» Try it
Each line of the data holding "Stats" should be found and copied.

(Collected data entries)
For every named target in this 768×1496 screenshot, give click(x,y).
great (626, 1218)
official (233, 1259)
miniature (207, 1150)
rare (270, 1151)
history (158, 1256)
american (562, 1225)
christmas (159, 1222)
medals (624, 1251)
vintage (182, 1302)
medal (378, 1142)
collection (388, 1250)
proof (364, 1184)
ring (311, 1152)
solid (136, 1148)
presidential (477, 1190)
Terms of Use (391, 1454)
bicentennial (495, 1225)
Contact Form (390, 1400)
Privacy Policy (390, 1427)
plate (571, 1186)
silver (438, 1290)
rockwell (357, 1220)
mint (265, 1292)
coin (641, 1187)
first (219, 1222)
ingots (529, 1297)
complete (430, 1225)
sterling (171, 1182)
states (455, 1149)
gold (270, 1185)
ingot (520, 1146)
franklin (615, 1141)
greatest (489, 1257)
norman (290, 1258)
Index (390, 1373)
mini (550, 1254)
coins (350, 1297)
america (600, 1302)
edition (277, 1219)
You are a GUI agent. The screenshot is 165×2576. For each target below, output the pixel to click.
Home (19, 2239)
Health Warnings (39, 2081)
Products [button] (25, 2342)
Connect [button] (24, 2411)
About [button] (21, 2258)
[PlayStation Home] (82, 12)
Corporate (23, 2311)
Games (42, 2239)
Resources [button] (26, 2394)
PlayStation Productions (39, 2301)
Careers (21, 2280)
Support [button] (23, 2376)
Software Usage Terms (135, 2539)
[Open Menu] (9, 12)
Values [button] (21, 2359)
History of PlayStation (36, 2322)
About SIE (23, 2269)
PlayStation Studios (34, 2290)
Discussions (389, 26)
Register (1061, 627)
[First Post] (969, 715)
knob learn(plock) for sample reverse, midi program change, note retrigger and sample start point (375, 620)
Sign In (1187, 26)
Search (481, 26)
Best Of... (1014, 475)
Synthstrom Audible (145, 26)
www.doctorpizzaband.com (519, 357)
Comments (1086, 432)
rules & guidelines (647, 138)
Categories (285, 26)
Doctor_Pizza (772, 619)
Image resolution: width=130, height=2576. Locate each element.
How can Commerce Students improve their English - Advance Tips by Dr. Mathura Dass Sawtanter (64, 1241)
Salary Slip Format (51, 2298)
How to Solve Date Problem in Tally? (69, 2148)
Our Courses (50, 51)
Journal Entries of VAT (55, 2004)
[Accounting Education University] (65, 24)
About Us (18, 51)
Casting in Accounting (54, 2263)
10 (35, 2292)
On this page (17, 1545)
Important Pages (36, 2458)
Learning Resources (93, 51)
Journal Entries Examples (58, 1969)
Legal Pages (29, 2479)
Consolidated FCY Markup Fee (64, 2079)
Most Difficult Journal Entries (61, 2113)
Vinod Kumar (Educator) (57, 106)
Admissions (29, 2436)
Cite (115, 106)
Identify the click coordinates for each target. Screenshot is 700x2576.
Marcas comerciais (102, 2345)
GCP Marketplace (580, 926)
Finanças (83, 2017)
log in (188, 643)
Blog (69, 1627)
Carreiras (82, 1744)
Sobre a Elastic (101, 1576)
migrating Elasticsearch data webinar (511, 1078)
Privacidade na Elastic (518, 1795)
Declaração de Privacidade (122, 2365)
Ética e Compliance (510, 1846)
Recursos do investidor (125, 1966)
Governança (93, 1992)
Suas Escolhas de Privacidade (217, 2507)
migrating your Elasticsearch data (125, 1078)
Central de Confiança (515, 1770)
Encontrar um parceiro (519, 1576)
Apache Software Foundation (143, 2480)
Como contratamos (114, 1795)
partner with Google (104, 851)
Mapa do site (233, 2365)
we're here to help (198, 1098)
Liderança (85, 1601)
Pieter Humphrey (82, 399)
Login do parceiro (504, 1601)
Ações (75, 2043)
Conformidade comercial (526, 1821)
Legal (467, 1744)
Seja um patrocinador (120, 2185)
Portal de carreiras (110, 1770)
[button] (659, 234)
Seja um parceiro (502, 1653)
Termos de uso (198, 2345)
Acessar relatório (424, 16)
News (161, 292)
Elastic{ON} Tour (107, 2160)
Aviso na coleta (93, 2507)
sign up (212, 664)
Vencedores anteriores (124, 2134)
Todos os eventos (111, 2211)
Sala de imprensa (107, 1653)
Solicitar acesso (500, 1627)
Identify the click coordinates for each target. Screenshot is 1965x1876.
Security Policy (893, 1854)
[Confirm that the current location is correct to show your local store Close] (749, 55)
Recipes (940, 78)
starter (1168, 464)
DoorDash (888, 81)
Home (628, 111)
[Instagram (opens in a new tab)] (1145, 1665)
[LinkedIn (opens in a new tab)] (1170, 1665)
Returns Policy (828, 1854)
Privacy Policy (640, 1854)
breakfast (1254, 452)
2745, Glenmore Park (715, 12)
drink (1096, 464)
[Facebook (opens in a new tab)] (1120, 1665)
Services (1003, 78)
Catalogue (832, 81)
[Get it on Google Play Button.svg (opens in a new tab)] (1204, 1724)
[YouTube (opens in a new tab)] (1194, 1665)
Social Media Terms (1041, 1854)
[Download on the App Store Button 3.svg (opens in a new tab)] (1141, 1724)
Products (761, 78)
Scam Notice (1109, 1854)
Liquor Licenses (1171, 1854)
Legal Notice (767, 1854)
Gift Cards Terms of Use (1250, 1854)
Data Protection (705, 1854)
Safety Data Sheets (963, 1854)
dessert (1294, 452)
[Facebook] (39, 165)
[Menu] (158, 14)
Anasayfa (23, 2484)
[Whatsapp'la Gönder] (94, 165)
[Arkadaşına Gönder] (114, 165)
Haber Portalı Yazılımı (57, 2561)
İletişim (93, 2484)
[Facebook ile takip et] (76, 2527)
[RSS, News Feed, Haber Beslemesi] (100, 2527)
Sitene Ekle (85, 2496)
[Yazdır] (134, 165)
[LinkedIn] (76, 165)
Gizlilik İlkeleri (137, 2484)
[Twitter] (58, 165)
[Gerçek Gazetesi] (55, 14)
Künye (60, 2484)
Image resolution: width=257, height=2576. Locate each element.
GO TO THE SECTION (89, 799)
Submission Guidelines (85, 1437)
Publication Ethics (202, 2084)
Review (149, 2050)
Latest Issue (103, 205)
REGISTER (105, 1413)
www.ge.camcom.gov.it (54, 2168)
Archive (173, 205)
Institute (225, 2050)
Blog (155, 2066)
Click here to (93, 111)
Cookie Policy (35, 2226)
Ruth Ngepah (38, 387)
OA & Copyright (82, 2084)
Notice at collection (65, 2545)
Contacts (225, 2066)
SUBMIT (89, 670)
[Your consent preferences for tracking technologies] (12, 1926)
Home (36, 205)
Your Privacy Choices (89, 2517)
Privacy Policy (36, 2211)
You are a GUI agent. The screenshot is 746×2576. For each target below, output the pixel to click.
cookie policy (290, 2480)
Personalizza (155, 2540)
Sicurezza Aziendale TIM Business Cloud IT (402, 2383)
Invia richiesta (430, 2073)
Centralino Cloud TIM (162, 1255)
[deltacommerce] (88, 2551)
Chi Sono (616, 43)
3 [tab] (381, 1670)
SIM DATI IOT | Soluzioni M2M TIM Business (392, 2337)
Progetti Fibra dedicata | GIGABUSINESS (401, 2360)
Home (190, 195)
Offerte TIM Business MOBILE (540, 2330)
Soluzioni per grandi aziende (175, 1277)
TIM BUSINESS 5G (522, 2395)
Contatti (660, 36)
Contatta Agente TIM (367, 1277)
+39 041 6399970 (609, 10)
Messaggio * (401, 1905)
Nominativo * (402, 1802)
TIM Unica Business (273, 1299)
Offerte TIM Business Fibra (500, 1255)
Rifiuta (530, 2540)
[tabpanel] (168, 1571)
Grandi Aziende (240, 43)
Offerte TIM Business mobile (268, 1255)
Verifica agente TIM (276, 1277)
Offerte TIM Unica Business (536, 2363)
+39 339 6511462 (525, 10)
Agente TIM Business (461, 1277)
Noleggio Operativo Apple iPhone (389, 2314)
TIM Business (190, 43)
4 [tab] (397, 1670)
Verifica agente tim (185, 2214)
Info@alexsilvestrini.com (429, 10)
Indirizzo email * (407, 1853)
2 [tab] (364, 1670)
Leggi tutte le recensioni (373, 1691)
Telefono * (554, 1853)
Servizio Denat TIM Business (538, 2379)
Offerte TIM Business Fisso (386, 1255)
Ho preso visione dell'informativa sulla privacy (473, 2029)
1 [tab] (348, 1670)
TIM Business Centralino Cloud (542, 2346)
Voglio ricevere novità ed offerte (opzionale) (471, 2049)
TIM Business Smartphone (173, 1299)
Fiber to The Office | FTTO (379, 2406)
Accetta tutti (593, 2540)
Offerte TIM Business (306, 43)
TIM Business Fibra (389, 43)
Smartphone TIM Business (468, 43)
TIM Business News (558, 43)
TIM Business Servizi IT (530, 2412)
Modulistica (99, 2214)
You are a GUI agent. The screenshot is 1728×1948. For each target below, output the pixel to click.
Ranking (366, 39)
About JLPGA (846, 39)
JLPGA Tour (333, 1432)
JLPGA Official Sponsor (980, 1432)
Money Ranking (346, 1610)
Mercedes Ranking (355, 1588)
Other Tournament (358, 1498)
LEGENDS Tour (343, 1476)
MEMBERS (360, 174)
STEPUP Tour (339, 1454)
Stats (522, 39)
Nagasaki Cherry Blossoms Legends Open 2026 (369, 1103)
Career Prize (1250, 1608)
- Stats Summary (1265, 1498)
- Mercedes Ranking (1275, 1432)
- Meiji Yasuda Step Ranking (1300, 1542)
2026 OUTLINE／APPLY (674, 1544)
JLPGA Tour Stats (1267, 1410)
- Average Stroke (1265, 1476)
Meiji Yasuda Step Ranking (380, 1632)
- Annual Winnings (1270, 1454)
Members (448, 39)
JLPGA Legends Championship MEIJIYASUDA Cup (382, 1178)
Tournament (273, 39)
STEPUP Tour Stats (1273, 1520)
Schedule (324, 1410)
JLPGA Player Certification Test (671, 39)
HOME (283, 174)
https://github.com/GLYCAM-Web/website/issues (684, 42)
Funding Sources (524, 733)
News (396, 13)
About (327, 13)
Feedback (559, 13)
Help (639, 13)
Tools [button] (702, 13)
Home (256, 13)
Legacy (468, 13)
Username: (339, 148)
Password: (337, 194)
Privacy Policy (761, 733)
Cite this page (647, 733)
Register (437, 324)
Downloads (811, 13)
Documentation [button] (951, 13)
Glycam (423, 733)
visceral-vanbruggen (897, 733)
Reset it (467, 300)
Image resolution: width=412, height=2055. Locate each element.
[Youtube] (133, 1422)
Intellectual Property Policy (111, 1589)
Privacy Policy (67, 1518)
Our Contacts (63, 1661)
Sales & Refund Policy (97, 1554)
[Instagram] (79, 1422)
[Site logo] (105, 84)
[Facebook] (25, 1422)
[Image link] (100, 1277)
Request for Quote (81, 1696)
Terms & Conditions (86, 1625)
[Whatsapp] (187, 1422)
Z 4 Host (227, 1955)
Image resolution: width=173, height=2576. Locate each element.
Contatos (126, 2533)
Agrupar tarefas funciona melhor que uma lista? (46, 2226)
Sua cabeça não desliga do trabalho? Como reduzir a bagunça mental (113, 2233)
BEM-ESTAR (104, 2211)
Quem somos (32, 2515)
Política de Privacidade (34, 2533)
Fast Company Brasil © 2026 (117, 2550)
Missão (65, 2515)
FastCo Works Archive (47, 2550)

» Reply
Stats (522, 39)
- Stats Summary (1265, 1498)
JLPGA Tour Stats (1267, 1410)
STEPUP Tour Stats (1273, 1520)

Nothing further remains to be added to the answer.